## Problem details:
Show each line from the records below in which the word "column" occurs.

## Records to process:

........

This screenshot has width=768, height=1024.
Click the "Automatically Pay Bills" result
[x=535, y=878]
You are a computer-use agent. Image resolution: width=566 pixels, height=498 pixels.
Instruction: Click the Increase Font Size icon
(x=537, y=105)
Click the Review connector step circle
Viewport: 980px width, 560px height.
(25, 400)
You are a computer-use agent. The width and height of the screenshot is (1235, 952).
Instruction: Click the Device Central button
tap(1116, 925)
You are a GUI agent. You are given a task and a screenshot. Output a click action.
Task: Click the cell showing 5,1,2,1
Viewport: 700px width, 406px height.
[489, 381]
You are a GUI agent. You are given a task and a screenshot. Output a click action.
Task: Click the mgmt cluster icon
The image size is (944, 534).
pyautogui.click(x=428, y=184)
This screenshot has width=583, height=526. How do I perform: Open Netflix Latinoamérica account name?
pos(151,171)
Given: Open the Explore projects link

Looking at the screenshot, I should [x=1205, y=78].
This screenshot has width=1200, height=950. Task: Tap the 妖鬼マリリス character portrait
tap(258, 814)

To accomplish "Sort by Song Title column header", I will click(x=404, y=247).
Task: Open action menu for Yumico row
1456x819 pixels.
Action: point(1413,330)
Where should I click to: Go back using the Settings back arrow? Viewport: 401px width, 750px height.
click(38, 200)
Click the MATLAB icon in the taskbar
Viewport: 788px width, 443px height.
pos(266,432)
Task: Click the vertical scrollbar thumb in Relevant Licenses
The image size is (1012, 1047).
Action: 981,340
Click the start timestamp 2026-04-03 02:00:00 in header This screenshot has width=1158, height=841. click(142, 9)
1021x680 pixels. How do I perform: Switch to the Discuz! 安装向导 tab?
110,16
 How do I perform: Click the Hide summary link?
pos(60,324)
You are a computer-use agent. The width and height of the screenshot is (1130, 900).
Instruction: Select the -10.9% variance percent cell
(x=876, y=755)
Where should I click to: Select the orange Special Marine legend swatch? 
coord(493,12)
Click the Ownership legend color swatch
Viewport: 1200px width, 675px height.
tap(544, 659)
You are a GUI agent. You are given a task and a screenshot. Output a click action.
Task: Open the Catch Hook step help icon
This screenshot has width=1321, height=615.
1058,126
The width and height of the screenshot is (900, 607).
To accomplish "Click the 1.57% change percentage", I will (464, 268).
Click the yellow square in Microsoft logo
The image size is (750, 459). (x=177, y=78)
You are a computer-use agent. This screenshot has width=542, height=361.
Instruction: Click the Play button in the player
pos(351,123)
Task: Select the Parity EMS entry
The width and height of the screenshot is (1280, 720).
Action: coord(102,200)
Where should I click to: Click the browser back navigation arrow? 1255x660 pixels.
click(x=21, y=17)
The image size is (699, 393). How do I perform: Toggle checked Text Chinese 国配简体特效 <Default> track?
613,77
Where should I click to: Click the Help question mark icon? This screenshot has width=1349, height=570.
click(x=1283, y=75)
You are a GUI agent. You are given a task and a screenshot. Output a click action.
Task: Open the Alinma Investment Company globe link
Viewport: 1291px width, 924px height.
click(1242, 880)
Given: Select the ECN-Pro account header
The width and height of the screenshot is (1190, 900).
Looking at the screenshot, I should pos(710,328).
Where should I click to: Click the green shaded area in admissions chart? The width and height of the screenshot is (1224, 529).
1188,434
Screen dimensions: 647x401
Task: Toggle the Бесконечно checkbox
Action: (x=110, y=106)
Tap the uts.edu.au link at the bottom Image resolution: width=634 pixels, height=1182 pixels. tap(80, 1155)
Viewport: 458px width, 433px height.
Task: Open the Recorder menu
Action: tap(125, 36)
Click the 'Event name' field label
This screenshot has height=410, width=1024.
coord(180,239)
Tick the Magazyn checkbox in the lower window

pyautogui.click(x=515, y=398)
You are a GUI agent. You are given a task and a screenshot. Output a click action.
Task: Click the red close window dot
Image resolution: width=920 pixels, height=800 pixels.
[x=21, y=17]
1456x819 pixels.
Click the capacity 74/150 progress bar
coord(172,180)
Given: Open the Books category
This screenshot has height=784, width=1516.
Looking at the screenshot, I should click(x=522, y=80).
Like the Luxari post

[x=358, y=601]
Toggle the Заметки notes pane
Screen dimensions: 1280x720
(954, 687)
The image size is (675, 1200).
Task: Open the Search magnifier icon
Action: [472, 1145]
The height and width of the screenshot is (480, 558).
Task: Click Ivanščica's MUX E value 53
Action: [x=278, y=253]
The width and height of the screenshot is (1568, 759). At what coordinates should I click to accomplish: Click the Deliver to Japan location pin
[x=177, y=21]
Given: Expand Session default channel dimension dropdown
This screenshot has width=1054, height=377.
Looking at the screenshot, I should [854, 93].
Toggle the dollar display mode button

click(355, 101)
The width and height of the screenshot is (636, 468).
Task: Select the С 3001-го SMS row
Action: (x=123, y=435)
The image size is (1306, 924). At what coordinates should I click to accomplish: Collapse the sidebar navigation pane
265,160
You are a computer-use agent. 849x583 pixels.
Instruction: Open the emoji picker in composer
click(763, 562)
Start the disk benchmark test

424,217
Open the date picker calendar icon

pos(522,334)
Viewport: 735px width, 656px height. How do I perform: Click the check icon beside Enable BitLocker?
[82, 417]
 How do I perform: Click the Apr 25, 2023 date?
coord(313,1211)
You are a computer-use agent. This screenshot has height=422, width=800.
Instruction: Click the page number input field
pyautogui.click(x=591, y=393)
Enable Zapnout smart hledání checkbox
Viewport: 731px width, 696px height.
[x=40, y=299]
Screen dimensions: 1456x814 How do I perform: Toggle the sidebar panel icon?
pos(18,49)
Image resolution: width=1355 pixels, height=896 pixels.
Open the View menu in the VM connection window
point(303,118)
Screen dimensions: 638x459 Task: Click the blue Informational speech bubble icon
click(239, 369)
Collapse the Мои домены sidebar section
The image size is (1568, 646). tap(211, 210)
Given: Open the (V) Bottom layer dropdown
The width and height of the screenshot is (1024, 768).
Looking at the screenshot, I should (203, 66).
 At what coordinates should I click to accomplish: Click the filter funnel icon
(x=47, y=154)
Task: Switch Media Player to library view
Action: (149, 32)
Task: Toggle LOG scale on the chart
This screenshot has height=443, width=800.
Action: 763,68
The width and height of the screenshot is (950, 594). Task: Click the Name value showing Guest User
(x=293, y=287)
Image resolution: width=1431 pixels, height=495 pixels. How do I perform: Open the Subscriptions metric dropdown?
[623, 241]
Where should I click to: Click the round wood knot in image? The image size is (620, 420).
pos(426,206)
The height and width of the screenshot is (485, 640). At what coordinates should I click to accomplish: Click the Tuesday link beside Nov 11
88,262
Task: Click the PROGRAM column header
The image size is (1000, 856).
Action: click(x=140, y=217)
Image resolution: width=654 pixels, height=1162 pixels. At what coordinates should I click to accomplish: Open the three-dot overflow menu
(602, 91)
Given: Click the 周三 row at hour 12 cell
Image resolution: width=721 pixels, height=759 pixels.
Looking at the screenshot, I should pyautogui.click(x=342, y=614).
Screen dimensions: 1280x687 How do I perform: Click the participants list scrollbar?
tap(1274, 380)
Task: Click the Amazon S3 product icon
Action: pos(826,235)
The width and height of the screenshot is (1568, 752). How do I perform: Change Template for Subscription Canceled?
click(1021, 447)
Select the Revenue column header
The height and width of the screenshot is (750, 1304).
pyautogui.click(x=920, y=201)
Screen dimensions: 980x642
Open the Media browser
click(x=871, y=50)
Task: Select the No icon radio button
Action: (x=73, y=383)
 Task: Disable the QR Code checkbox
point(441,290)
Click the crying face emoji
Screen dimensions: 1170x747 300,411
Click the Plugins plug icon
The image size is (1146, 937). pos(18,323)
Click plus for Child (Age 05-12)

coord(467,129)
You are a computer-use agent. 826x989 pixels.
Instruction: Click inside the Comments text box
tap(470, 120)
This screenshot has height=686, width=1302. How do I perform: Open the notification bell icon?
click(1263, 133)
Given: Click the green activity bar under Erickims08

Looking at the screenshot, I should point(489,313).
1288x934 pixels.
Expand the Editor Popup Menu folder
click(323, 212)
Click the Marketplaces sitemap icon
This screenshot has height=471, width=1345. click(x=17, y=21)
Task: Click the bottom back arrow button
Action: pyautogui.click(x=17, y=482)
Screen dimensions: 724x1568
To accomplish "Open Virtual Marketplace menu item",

........

## Finished exercise:
To accomplish "Sort by Song Title column header", I will click(x=404, y=247).
Task: Click the PROGRAM column header
Select the Revenue column header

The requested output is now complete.